• Provided data
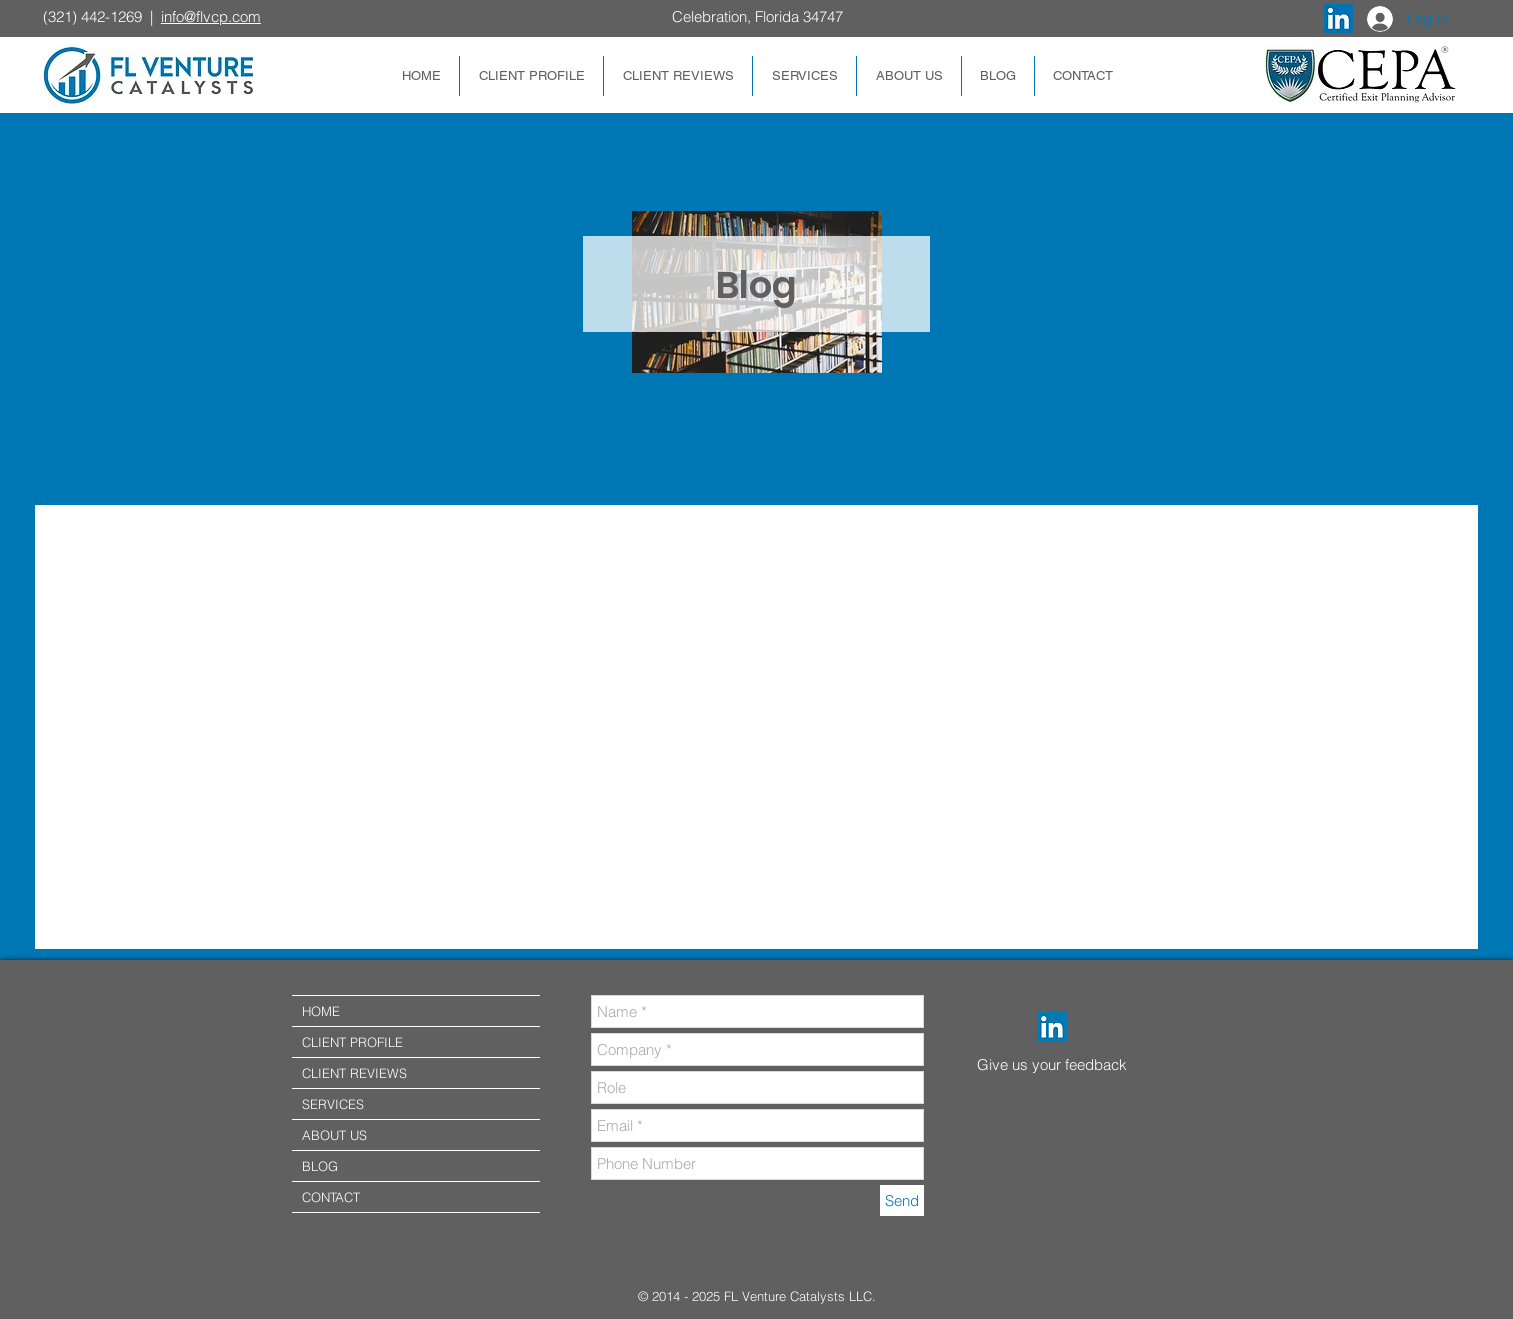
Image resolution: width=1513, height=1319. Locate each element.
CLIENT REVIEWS (354, 1073)
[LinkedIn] (1052, 1027)
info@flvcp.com (211, 16)
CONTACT (331, 1197)
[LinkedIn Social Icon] (1338, 18)
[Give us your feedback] (1068, 1064)
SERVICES (333, 1104)
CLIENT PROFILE (352, 1042)
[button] (531, 76)
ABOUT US (334, 1135)
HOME (321, 1011)
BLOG (320, 1166)
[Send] (902, 1200)
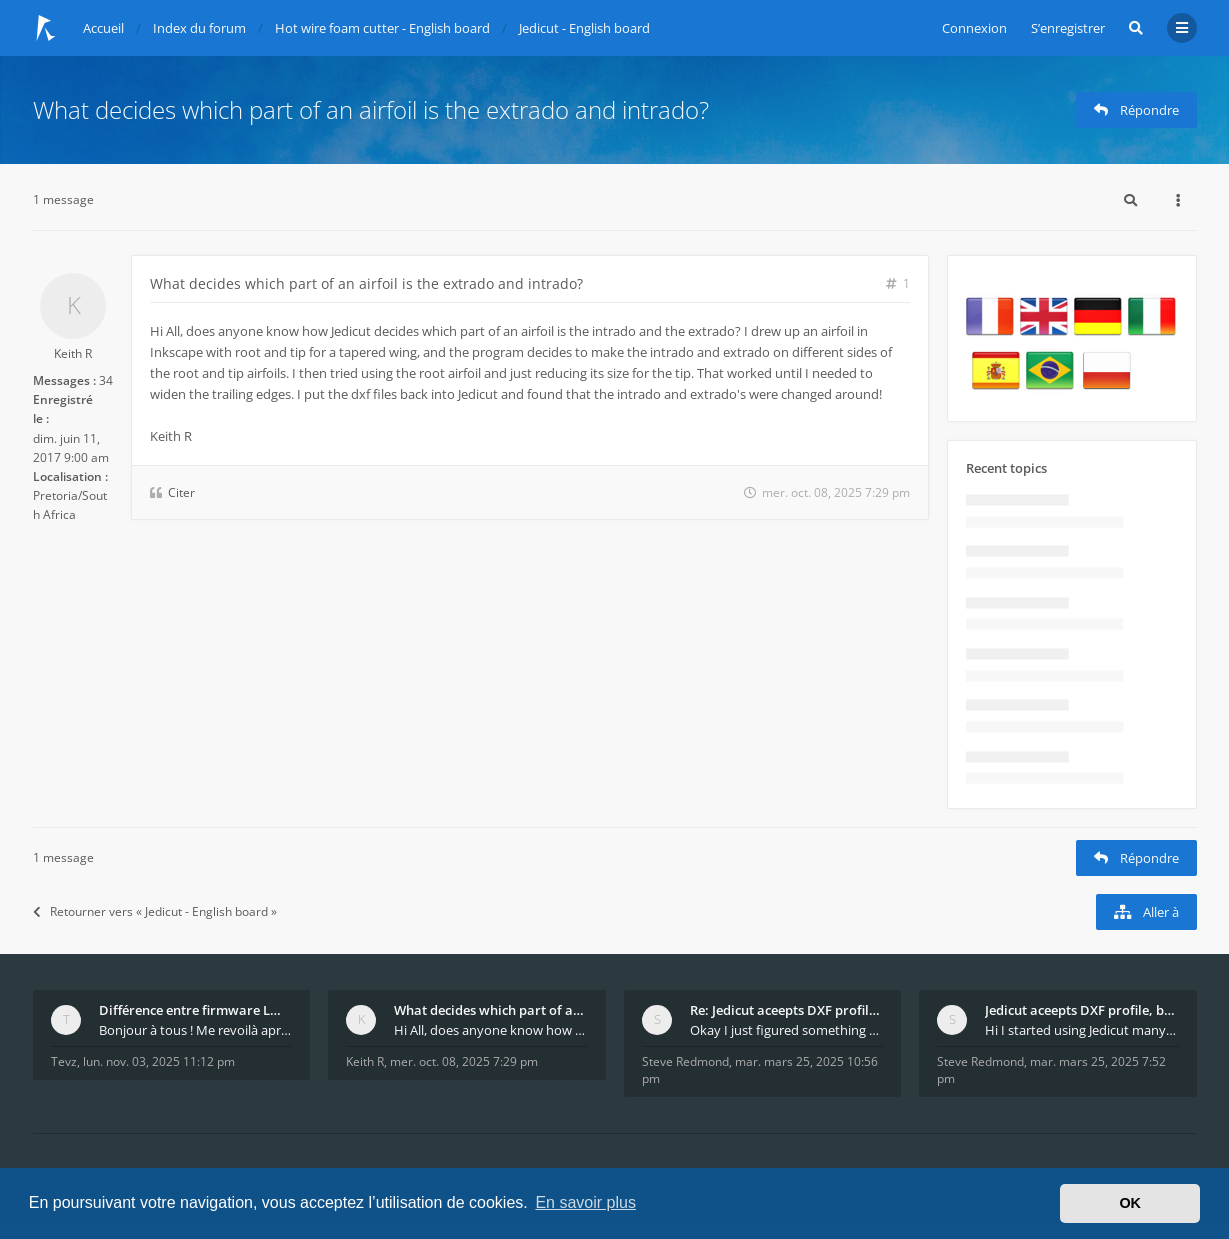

• Problem to solve
Can you turn all of the records above into a numbered list, leaving out blank lines and the pictures?

• The completed task
1. Image resolution: width=1513, height=1319. Locate each element.
2. CLIENT REVIEWS (354, 1073)
3. [LinkedIn] (1052, 1027)
4. info@flvcp.com (211, 16)
5. CONTACT (331, 1197)
6. [LinkedIn Social Icon] (1338, 18)
7. [Give us your feedback] (1068, 1064)
8. SERVICES (333, 1104)
9. CLIENT PROFILE (352, 1042)
10. [button] (531, 76)
11. ABOUT US (334, 1135)
12. HOME (321, 1011)
13. BLOG (320, 1166)
14. [Send] (902, 1200)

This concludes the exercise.